§ Directive: In the records below, arrange the lines from the line containing "How do I perform: Toggle" to the line containing "pos(94,204)", both included, as a Markdown table with the columns Row and Line. Leave out blank lines and pictures.
========
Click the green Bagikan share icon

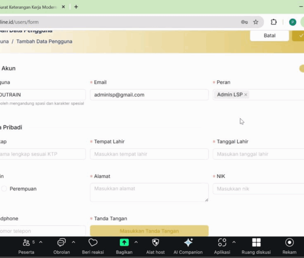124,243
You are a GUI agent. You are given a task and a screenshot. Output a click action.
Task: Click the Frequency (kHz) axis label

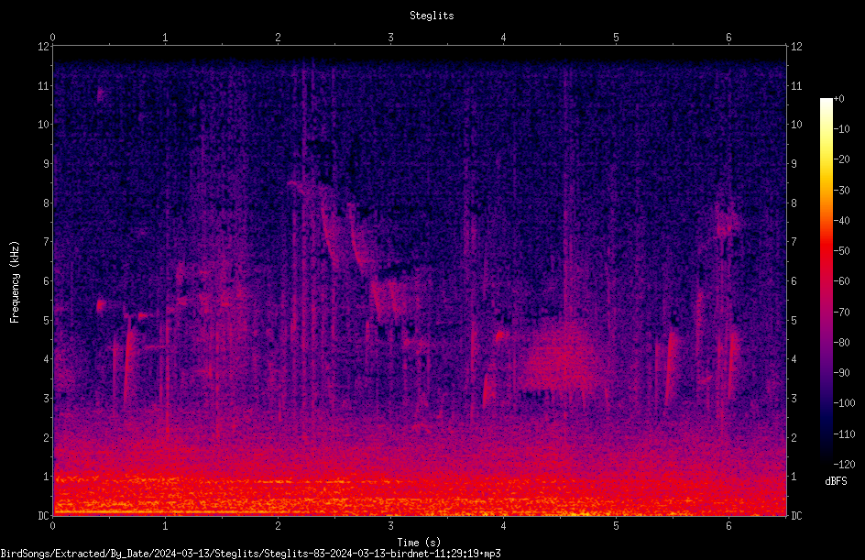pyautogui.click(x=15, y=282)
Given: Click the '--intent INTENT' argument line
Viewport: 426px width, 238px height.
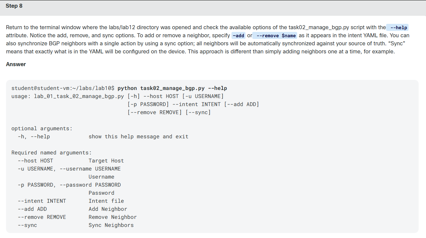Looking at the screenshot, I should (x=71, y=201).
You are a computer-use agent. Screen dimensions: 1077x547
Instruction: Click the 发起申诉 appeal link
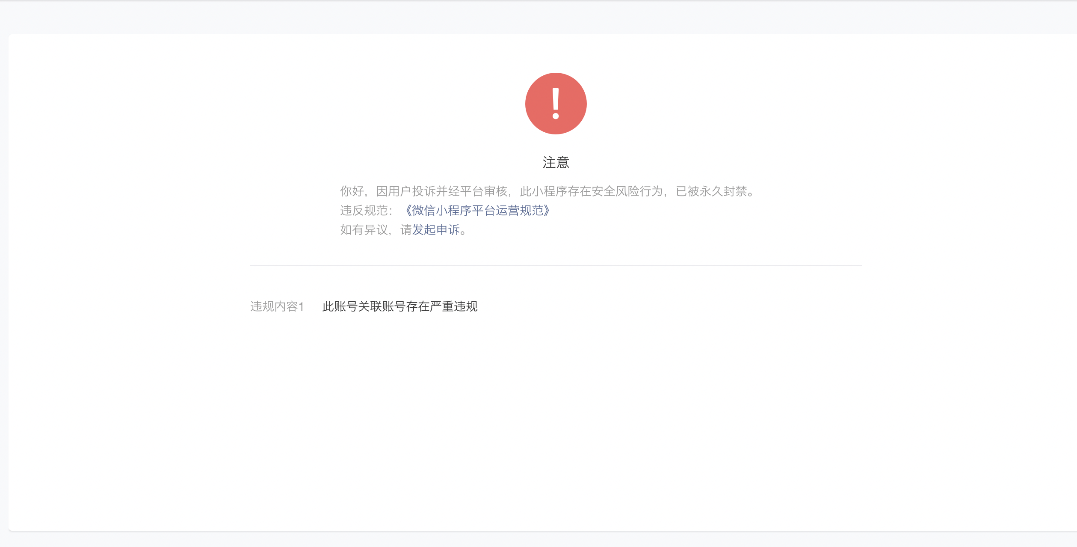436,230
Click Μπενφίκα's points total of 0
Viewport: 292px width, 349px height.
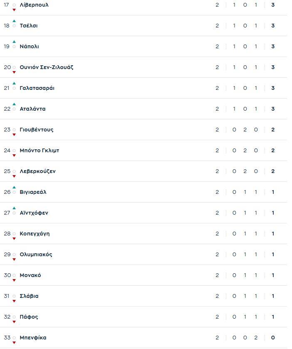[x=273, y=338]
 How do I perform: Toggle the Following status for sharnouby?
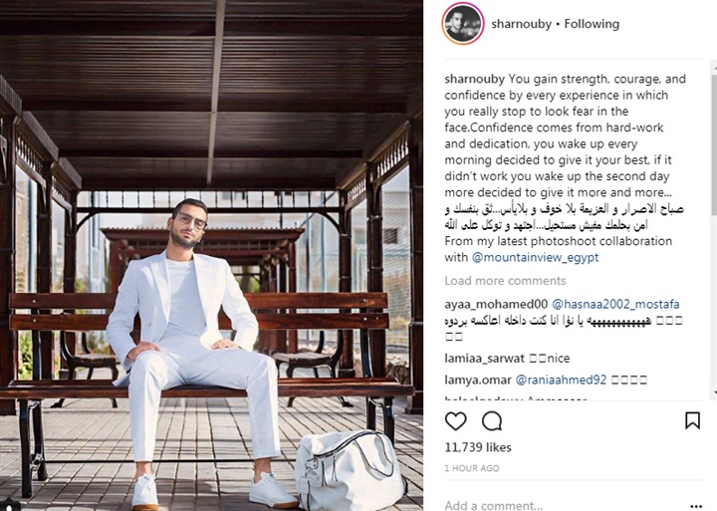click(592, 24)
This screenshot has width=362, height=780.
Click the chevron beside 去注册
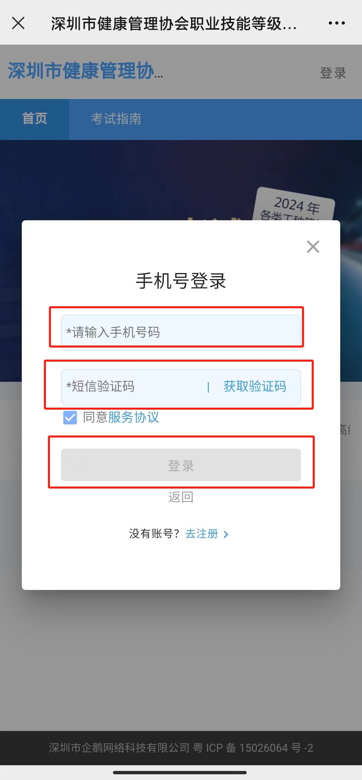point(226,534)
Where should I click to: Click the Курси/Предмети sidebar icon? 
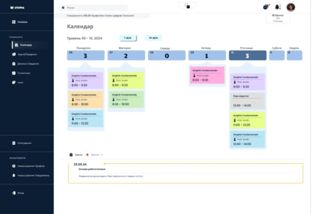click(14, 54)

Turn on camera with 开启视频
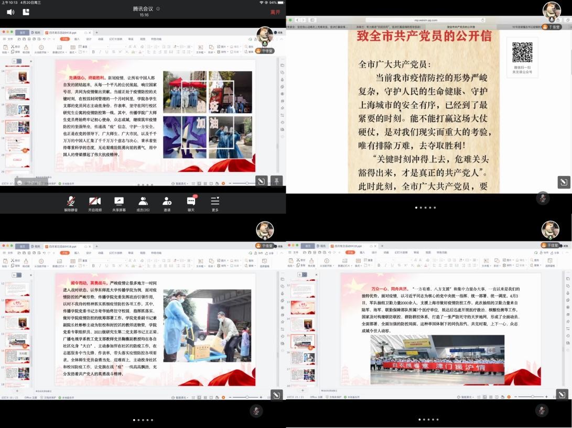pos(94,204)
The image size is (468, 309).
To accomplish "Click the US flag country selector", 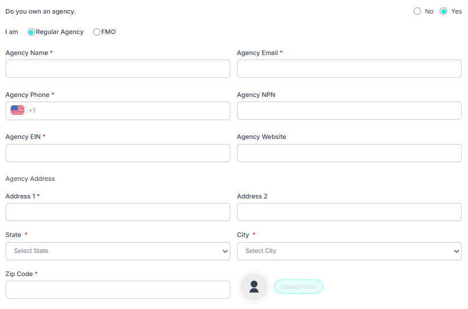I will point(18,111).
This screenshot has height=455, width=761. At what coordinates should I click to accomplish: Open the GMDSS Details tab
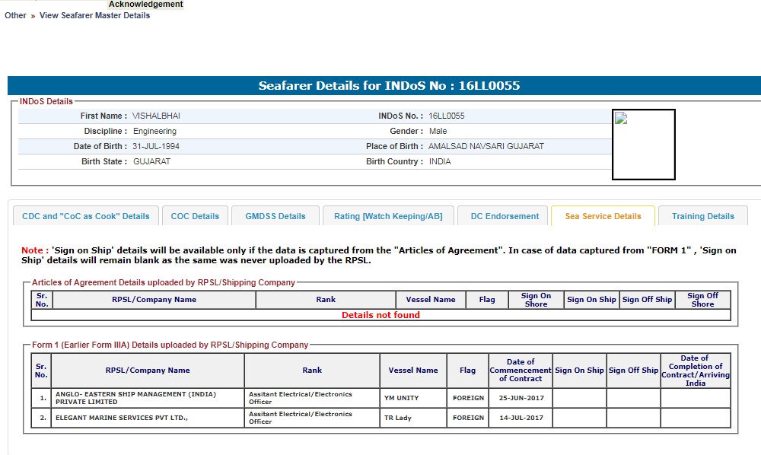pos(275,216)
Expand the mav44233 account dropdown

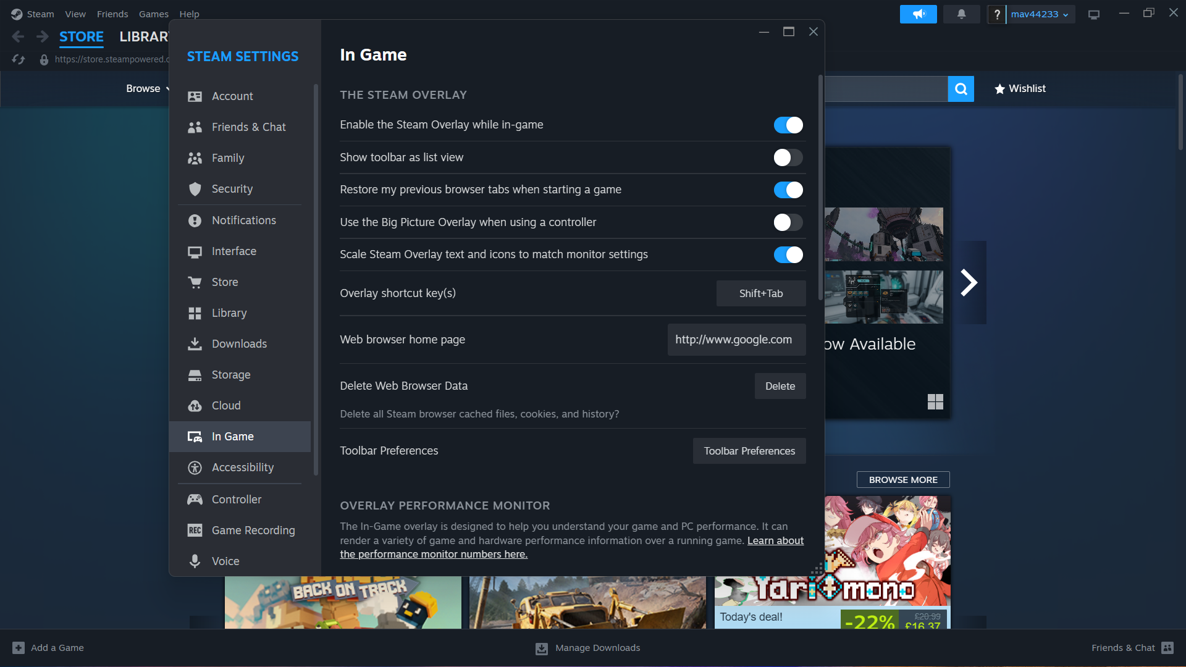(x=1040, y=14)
========
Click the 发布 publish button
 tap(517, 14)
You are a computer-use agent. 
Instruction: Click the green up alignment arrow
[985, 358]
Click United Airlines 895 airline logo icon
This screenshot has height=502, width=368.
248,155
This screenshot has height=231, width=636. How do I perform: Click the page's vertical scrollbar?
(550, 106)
========
§ Problem solution:
| Row | Line |
|---|---|
| 1 |  How do I perform: Toggle the Following status for sharnouby? |
| 2 | click(592, 24) |
| 3 | This screenshot has width=362, height=780. |
| 4 | Click the chevron beside 去注册 |
| 5 | point(226,534) |
| 6 | Where should I click to: Click the Курси/Предмети sidebar icon?  |
| 7 | click(14, 54) |
| 8 | Turn on camera with 开启视频 |
| 9 | pos(94,204) |